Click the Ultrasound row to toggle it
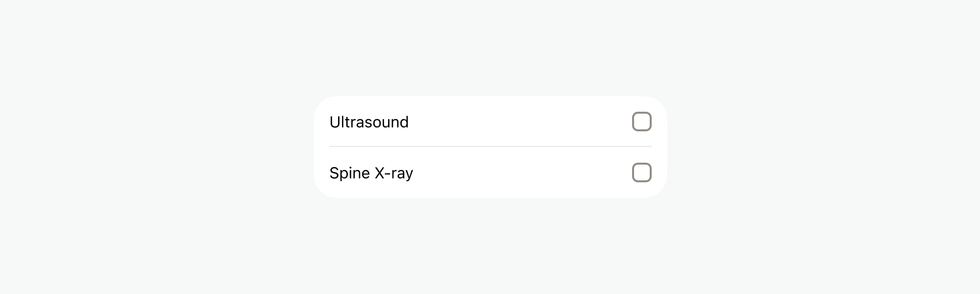 point(490,122)
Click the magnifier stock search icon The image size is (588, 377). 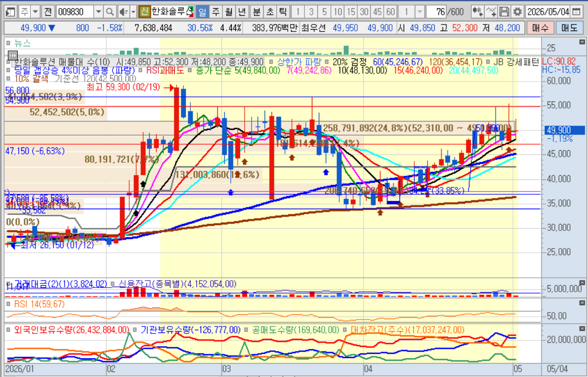coord(109,12)
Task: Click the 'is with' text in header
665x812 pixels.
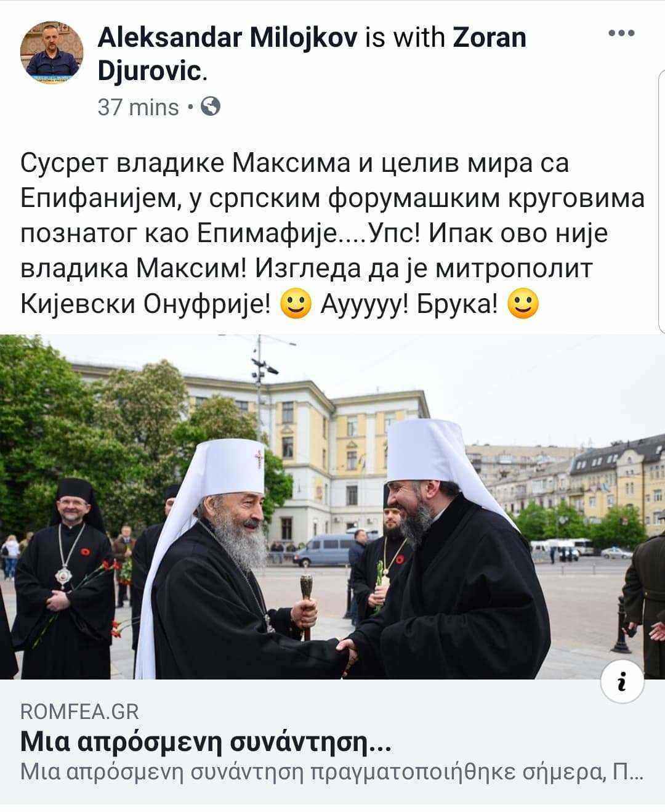Action: point(405,38)
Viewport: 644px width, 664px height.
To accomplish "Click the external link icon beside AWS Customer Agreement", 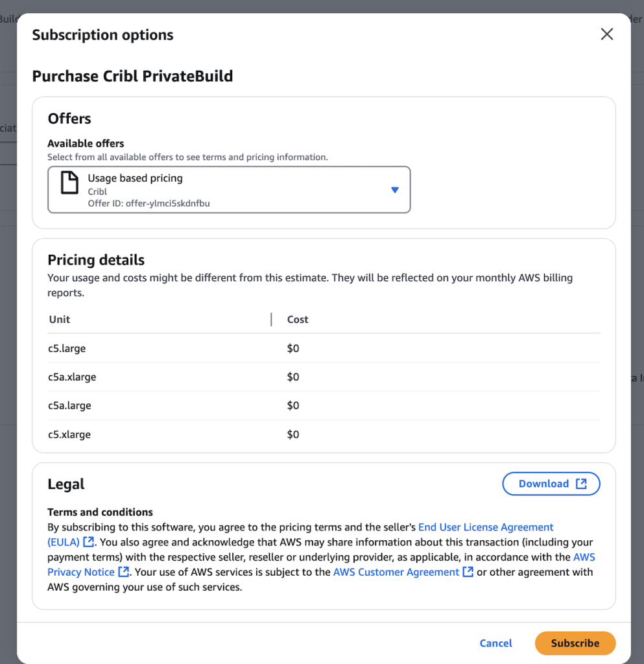I will click(x=468, y=572).
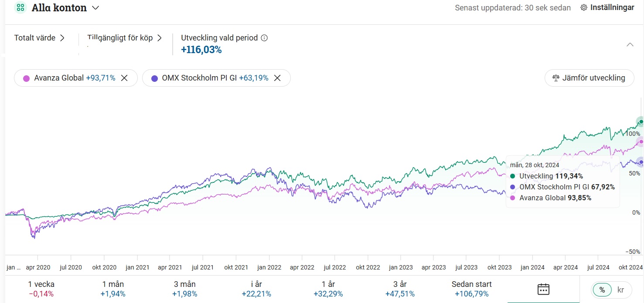Click the scales icon in Jämför utveckling
The width and height of the screenshot is (644, 303).
555,78
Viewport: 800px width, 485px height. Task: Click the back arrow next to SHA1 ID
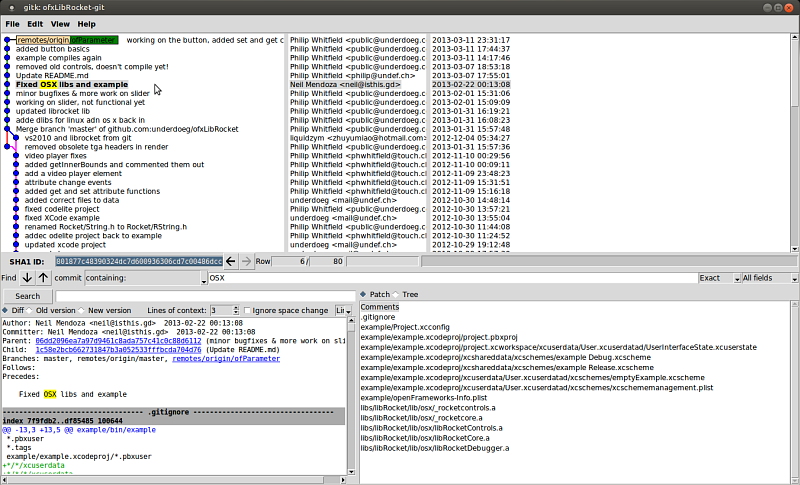point(231,261)
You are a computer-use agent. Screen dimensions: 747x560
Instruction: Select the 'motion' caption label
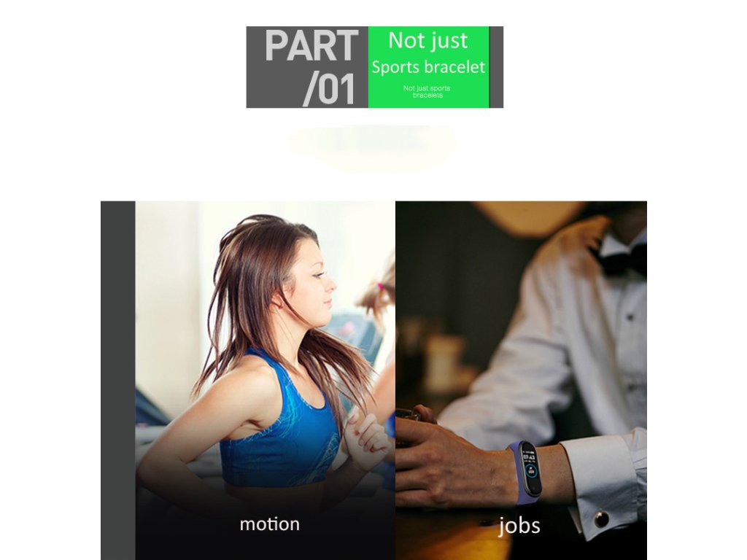click(270, 524)
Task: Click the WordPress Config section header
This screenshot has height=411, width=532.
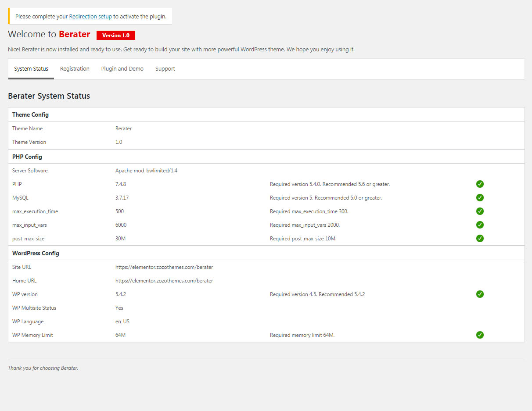Action: (x=36, y=253)
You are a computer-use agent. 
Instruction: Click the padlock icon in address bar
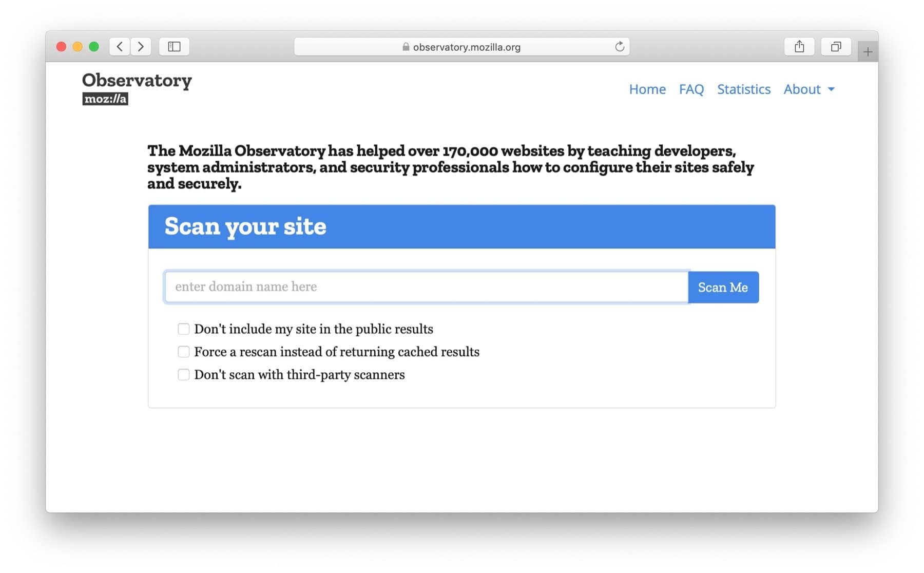tap(406, 47)
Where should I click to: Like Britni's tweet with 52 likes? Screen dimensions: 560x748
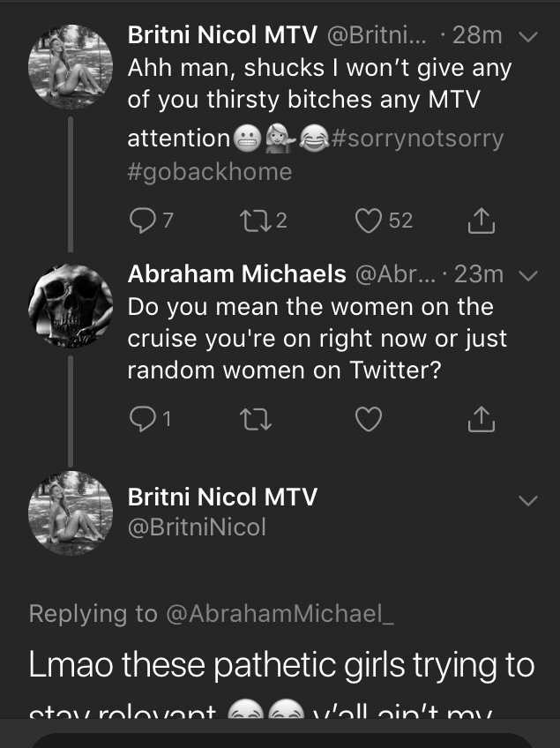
□ □ □ □ □ □ □
**TASK PROMPT:** The range to transcribe runs from the line holding "Instruction: Click the" through the final line of the data above; copy it exactly and exclude the pictures.

**WRITTEN RESPONSE:**
Instruction: Click the padlock icon in address bar
tap(406, 47)
Where should I click to: Like Britni's tweet with 52 likes? Screen dimensions: 560x748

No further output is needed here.